Resentfully, I closed myself off to my family, unwilling to share any more stories. If I couldn’t even tell them about the slurs and microaggressions, how could I tell them about the close calls with violence? Or that I was depressed—that I was scared of everything and everyone? That I feared for my life every day, whether they believed it was rational or not?
Faced with their lack of understanding about how anti-Black racism affected my studies and my health, I found other ways of seeking encouragement. I enrolled in more race-related courses. I started reading the works of more Black scholars and feminists, feeling at home in their words; and I started documenting my experiences, which I could identify in the theories and stories of other writers.
It still wasn’t enough to curb the loneliness, and food became a replacement for my emotions. After class, I’d go to the grocery store or pick up takeout from my favourite restaurant and then eat it all in one sitting. Instead of going out, I would go home and eat. Being painfully full distracted me from my racing thoughts.

**Data section**
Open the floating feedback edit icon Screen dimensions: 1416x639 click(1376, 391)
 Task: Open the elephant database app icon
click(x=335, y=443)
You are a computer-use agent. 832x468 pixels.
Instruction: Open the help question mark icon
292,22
---
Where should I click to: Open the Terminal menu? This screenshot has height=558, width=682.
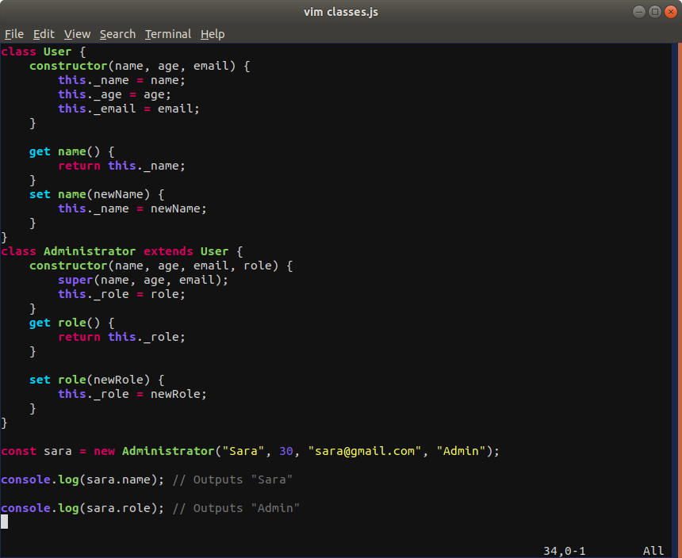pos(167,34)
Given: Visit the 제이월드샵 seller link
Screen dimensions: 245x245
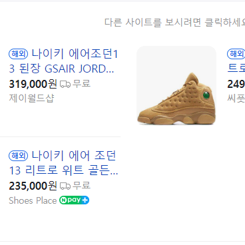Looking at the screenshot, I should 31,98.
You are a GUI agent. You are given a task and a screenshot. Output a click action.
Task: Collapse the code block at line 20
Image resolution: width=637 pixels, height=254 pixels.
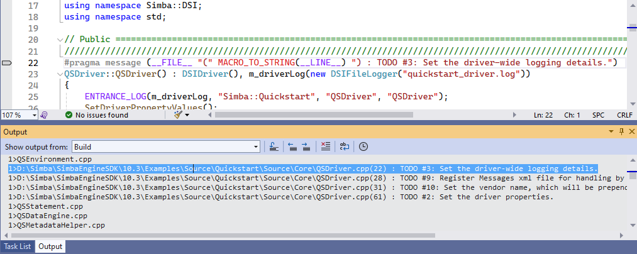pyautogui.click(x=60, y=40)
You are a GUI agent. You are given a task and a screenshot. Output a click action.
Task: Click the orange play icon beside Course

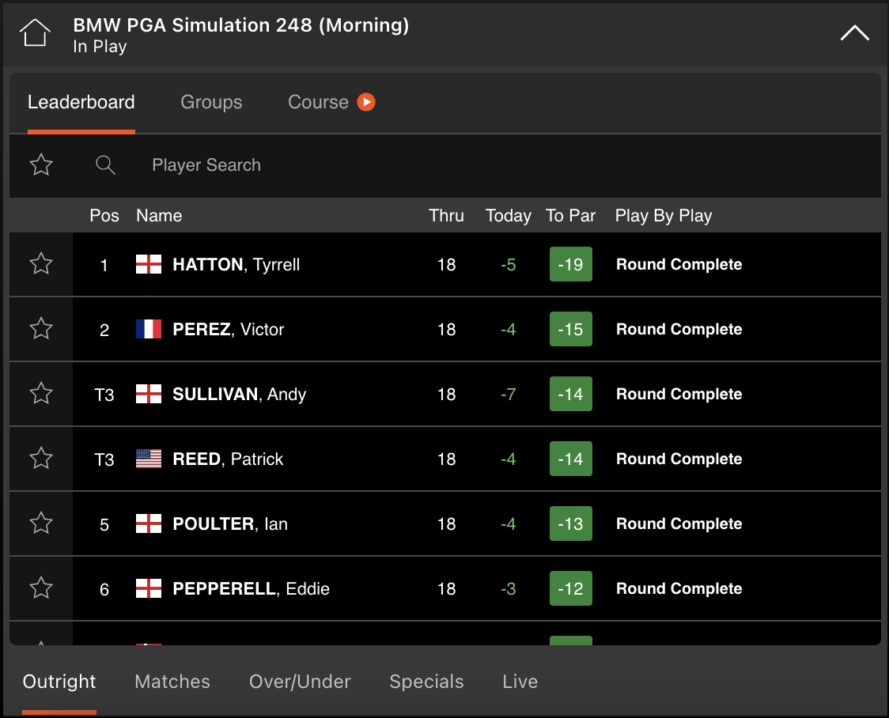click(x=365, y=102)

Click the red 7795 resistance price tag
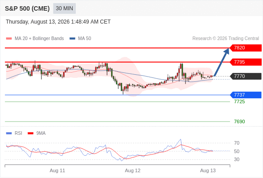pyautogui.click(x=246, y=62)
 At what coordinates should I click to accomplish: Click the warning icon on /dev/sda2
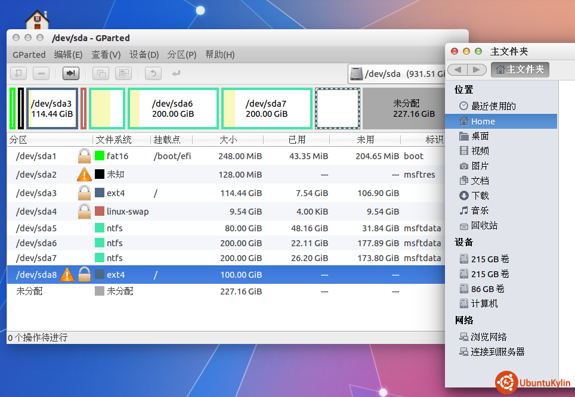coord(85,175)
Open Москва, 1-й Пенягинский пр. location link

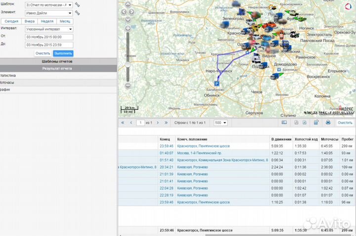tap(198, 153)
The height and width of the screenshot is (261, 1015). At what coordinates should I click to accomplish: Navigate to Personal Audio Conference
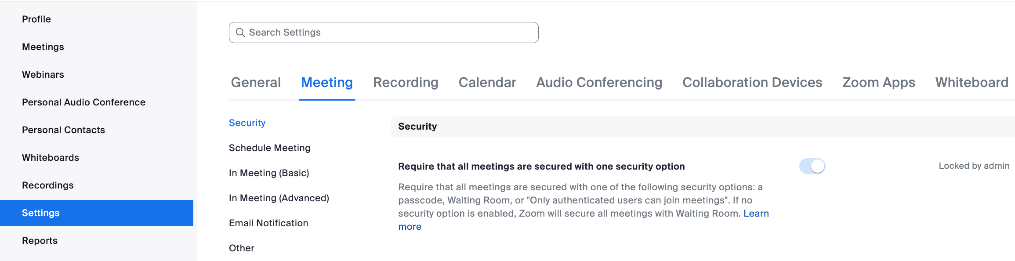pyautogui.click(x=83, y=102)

**Exercise instructions**
a) Decide whether each statement agrees with the text on coping with racism, and answer yes or no for each, quoting the words from the text that decide it. (i) The writer signed up for more race-related courses. (ii) After class, the writer usually went out instead of going home. (iii) Reading Black scholars and feminists was enough to ease the writer's loneliness.
b) Write out the text on coping with racism word for word, beginning at the words "Resentfully, I closed" and stopping after "rational or not?".

**Task-by-task answers**
a)
(i) Yes: "I enrolled in more race-related courses."
(ii) No: "Instead of going out, I would go home and eat."
(iii) No: "It still wasn’t enough to curb the loneliness"

b)
Resentfully, I closed myself off to my family, unwilling to share any more stories. If I couldn’t even tell them about the slurs and microaggressions, how could I tell them about the close calls with violence? Or that I was depressed—that I was scared of everything and everyone? That I feared for my life every day, whether they believed it was rational or not?